Is an emotional or psychological state static and unchangeable? No as we all experience a hundred times a day, we are changing constantly. Our emotions can constantly change at the flick of a switch and many of us jump from thought to thought like a frog jumping from leaf to leaf, never stopping long enough to enquire as to the validity of our thinking, we jump around, here, there, all over the place.

Do we even have time to catch up with ourselves sometimes? As we have learned along the way much of our thinking can be reactive, automatic and conditioned. Not all of the highest quality. We need quality conscious thinking to think well. A lot of us don’t have it unless we are trained to. Here hopefully you are getting the much needed training.

As you have learned from other articles and perhaps some of the videos, you may not be able to control what is external to you, but you can control and change what is internal, meaning you have the capacity to change how you think and feel if you know it and learn how to do it and train your mind to do it.

If for example it is to do with the meaning we give to a particular situation or experiences (internal and our choice) does it mean that changing the meaning we attach to a situation will resolve the problem?  Yes very possibly.

Is it to do with conscious awareness and conditioning where, if we are used to feeling a certain way in a certain situation, then we expect to feel the same each time a similar situation rears its head? Yes very possibly.

If we were to check out our consciousness level or our state of conditioning would we find that we react negatively because we are used to reacting in a certain way to a certain situation? Yes very possibly.
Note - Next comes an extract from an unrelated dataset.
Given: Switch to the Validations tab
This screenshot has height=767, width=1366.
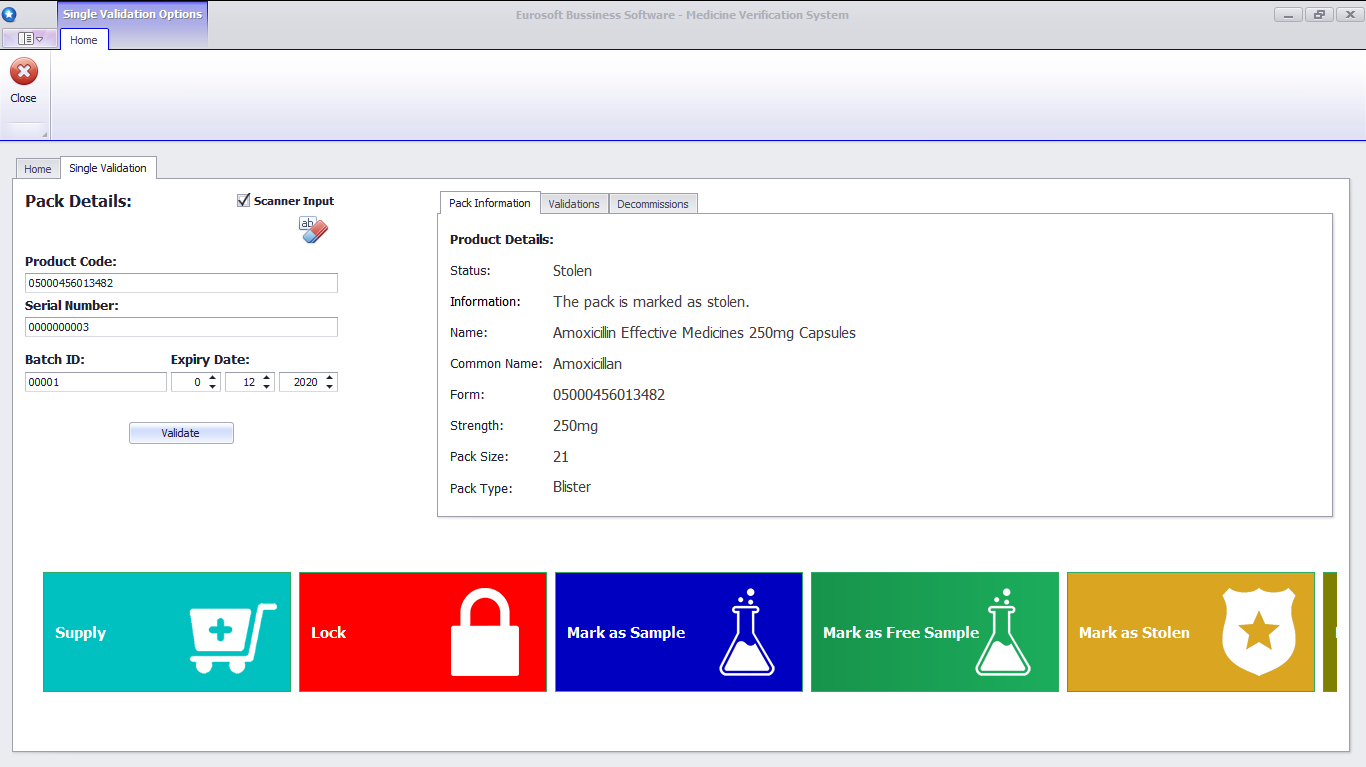Looking at the screenshot, I should (574, 203).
If we change this internal state, would this be enough for us to then consciously ensure we monitor and change our negative state when necessary? Yes very possibly.

In another article I wrote about a personal experience when my father died where my brother and myself had attached completely different meanings to our experience. I of course am not him and he is not me, and we are both equally entitled to our very legitimate feelings. Nevertheless it demonstrated to me that the meaning we gave to our father’s death profoundly affected how we dealt with it, how we felt, how at peace we were and ultimately how we lived with it. For each of us the experience had been different, so it is with life and most aspects of life, the way we perceive  the situation will dictate to a lesser or greater extent how we feel and manage the situation.

Could it be then that our personal perception is the key? Or, the meaning we give to the situation which is really the same as perception is the answer? Yes, very possibly. Is our internal state responsible for how we feel and see the world? Most definitely  a big YES; most definitely.

How much are we affected emotionally or psychologically by our individual perceptions, our own meanings we give to being alone or lonely? If we were to change the way we think and perceive being alone could we then have a better quality of life free from depression and suffering?  Yes, very possibly.

In fact, dealing with both the internal and external state is almost the complete solution. I believe that many of us (and I include me from my past life) believed that by changing the external, we were dealing with the problem. This is not so. Even more important is dealing with the internal self and this is the place to begin. External is the plaster, internal is the solution.

Why is it necessary for so many people to suffer from both loneliness and the depression that accompanies it so often? Is it necessary or is there something we can do about it? So far many questions but few solutions yet!!

Here and now for most people, we can do something about the way we feel and the situation we are in if we try hard and seriously enough. We do have the ability and capacity to take control, to ask the right questions and to hopefully help ourselves. If we have the ability, we have a valuable tool to use wisely. It is important to use every tool available to us in order to help ourselves, it is our responsibility and within our control.

I believe that once we learn what we need to do, we can set about doing it. What that”something” is undoubtedly changing our internal state, training it and by so doing changing out internal and external state. This is the start and finish of it all.